Commodity index benchmark

janin

New member
Joined
Nov 2, 2016
Messages
2
Hi,
I have been benchmarking how my commodity sales are doing compared to a public listed index. I am selling my commodity to two different markets and my performance is measured by how close my sales price is to an index. Beating an index price is almost impossible but there has been some improvement YoY and my ultimate task is to calculate how much money I have made for my company due to improved sales prices.

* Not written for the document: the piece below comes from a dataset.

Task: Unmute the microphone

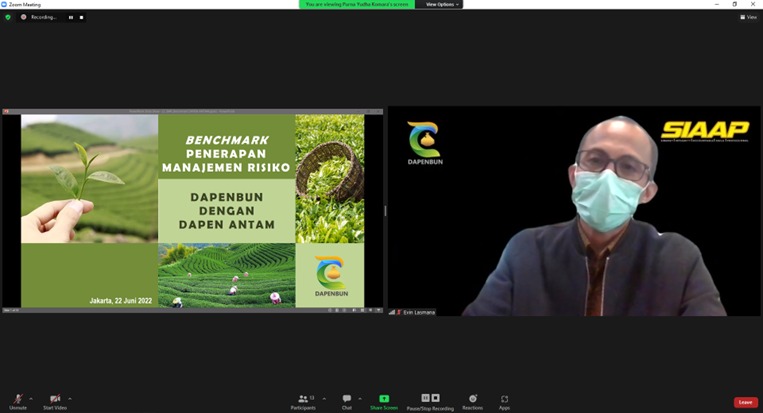Action: click(18, 399)
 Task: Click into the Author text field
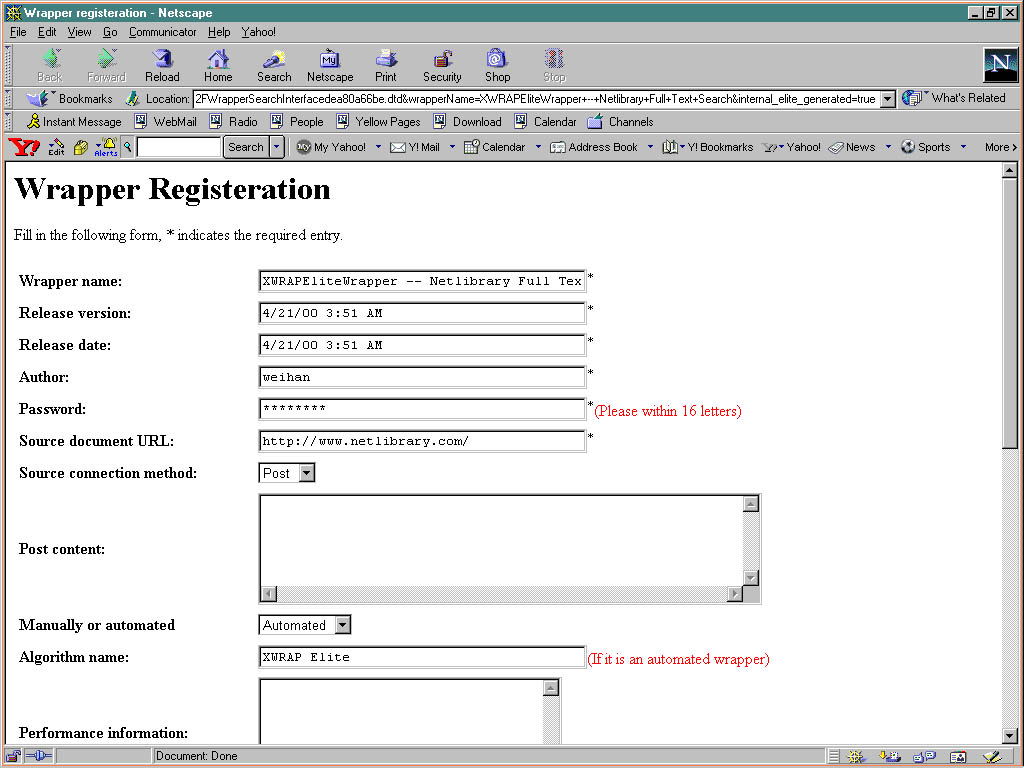[421, 377]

In 2014, the average index price for my commodity is 354 eur. I have sold the commodity to two different markets A and B. In A market, the sales price is 320 eur and A market presents 23.7% of my total sales. In B market, the sales price is 339 eur and the volume is the rest 76.3%. So my sales price in A market is -34 eur and in B market -15 eur below the index price. In total, in 2014 my sales price is -19 eur (335eur - 354eur) below the index and the total volume is 170,604 units.

In 2015, the average index price for my commodity is 401 eur. I have sold the commodity to the two same markets. In A market, the sales price is 336 eur and A market presents 9.9% of my total sales. In B market, the sales price is 388 eur and the volume is the rest 90.1%. So my sales price in A market is -46 eur and in B market -12 eur below the index price. In total, in 2015 my total sales price is -15 eur below the index and the total volume is 105,204 units.

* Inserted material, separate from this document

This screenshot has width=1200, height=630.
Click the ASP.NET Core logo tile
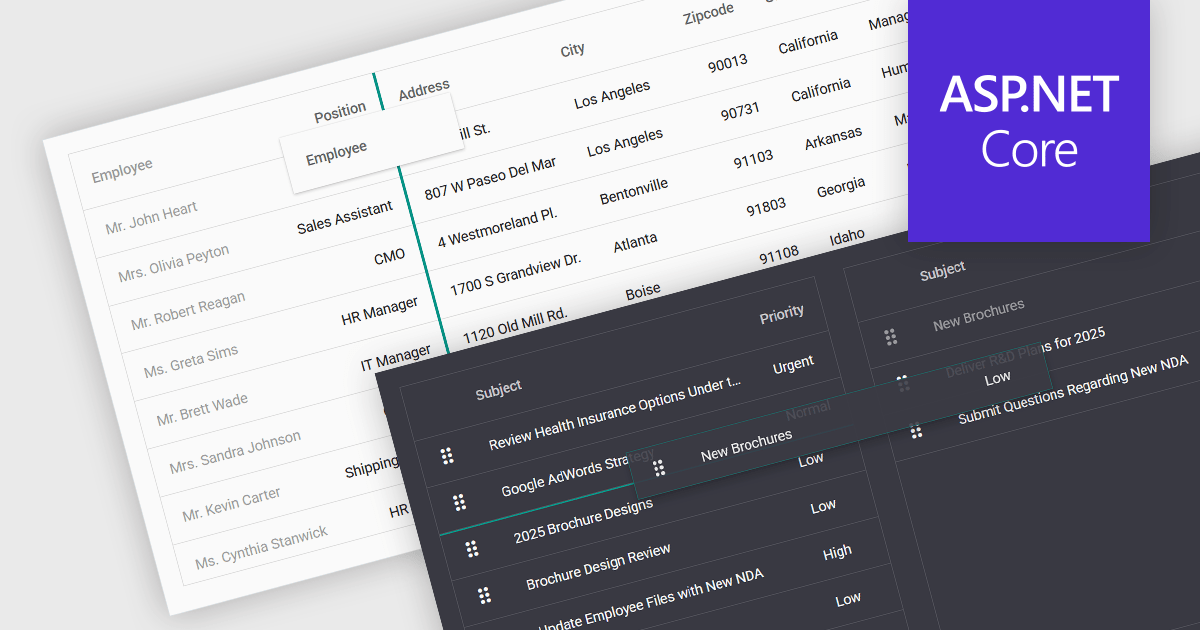click(1029, 121)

We can see that in 2014 I was -19eur below the index and in 2015 -15eur below the index though the volume decreased. My manager asked me to calculate how much more money I made for the company due to smaller cap to the index. Even though there is less volume in 2015, I have to only calculate what is the impact of smaller cap (-15 eur less -19 eur = 4 eur improvement).

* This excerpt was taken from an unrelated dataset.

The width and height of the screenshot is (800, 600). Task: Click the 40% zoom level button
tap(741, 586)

So I calculated 4 eur x 105,204 (2015 volume) and could say that the improved margin is 420,814eur. However, if I calculate what is the improvment in market A, I would calculate (-34eur - -46eur) -12eur*9.9%*105,204=-124,982 eur. Using the same logic, the improvement in market B would be (-12 - -15) = 3 eur and then I would multiply with volume (105,204x90.1%) = 284,365eur.

When I summarize improvement in market A and Market B, it should equal with the total number: -124,982eur + 284,365eur = 420,814eur. As you can see, it doesn't and there is something I cannot understand. Can you please explain me, how I should calculate the improved performance relatively to an index.